◆ **EXERCISE DIRECTIONS**
Write out every one of the records below line for line, changing nothing.

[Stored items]
╭──
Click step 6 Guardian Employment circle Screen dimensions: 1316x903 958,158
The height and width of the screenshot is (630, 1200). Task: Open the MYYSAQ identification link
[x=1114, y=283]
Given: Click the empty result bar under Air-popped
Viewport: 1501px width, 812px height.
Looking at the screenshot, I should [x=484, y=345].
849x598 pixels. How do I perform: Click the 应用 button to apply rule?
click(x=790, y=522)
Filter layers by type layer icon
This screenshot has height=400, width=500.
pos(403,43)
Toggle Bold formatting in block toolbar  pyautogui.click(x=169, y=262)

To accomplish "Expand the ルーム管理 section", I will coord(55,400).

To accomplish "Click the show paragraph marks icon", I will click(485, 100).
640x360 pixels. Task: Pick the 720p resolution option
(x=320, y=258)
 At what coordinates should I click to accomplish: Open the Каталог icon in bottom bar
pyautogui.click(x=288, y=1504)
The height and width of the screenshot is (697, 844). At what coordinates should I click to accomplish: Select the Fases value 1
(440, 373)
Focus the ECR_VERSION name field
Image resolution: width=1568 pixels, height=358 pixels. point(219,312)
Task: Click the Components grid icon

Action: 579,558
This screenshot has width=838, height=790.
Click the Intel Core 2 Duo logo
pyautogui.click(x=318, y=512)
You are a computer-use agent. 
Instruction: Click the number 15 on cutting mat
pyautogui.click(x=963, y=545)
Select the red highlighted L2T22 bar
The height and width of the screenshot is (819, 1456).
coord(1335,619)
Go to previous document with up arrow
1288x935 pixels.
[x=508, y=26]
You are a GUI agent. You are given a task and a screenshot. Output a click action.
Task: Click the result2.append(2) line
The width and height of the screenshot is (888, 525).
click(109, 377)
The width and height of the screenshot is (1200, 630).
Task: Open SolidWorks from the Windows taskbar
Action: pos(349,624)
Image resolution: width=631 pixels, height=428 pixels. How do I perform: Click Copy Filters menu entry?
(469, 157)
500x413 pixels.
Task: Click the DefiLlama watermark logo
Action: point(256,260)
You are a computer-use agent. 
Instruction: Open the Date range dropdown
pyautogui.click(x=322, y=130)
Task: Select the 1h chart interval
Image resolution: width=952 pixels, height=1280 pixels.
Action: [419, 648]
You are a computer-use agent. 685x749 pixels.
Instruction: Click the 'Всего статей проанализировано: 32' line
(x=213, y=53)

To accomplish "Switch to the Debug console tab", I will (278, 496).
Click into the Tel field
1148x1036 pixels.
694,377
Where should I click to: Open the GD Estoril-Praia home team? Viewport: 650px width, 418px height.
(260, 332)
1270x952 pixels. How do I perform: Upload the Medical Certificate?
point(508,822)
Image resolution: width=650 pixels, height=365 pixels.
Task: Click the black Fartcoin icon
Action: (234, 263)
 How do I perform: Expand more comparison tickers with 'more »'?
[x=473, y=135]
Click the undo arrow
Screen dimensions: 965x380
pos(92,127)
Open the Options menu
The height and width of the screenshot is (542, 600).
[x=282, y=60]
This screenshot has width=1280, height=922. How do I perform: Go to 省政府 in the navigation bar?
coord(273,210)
╰──
◆ **EXPECTED OUTPUT**
Click step 6 Guardian Employment circle Screen dimensions: 1316x903 958,158
The height and width of the screenshot is (630, 1200). Task: Open the MYYSAQ identification link
[x=1114, y=283]
Given: Click the empty result bar under Air-popped
Viewport: 1501px width, 812px height.
Looking at the screenshot, I should [x=484, y=345].
849x598 pixels. How do I perform: Click the 应用 button to apply rule?
click(x=790, y=522)
Filter layers by type layer icon
This screenshot has height=400, width=500.
pos(403,43)
Toggle Bold formatting in block toolbar  pyautogui.click(x=169, y=262)

To accomplish "Expand the ルーム管理 section", I will coord(55,400).

To accomplish "Click the show paragraph marks icon", I will click(485, 100).
640x360 pixels. Task: Pick the 720p resolution option
(x=320, y=258)
 At what coordinates should I click to accomplish: Open the Каталог icon in bottom bar
pyautogui.click(x=288, y=1504)
The height and width of the screenshot is (697, 844). At what coordinates should I click to accomplish: Select the Fases value 1
(440, 373)
Focus the ECR_VERSION name field
Image resolution: width=1568 pixels, height=358 pixels. point(219,312)
Task: Click the Components grid icon

Action: 579,558
This screenshot has width=838, height=790.
Click the Intel Core 2 Duo logo
pyautogui.click(x=318, y=512)
You are a computer-use agent. 
Instruction: Click the number 15 on cutting mat
pyautogui.click(x=963, y=545)
Select the red highlighted L2T22 bar
The height and width of the screenshot is (819, 1456).
coord(1335,619)
Go to previous document with up arrow
1288x935 pixels.
[x=508, y=26]
You are a GUI agent. You are given a task and a screenshot. Output a click action.
Task: Click the result2.append(2) line
The width and height of the screenshot is (888, 525).
click(109, 377)
The width and height of the screenshot is (1200, 630).
Task: Open SolidWorks from the Windows taskbar
Action: pos(349,624)
Image resolution: width=631 pixels, height=428 pixels. How do I perform: Click Copy Filters menu entry?
(469, 157)
500x413 pixels.
Task: Click the DefiLlama watermark logo
Action: point(256,260)
You are a computer-use agent. 
Instruction: Open the Date range dropdown
pyautogui.click(x=322, y=130)
Task: Select the 1h chart interval
Image resolution: width=952 pixels, height=1280 pixels.
Action: [419, 648]
You are a computer-use agent. 685x749 pixels.
Instruction: Click the 'Всего статей проанализировано: 32' line
(x=213, y=53)

To accomplish "Switch to the Debug console tab", I will (278, 496).
Click into the Tel field
1148x1036 pixels.
694,377
Where should I click to: Open the GD Estoril-Praia home team? Viewport: 650px width, 418px height.
(260, 332)
1270x952 pixels. How do I perform: Upload the Medical Certificate?
point(508,822)
Image resolution: width=650 pixels, height=365 pixels.
Task: Click the black Fartcoin icon
Action: (234, 263)
 How do I perform: Expand more comparison tickers with 'more »'?
[x=473, y=135]
Click the undo arrow
Screen dimensions: 965x380
pos(92,127)
Open the Options menu
The height and width of the screenshot is (542, 600).
[x=282, y=60]
This screenshot has width=1280, height=922. How do I perform: Go to 省政府 in the navigation bar?
coord(273,210)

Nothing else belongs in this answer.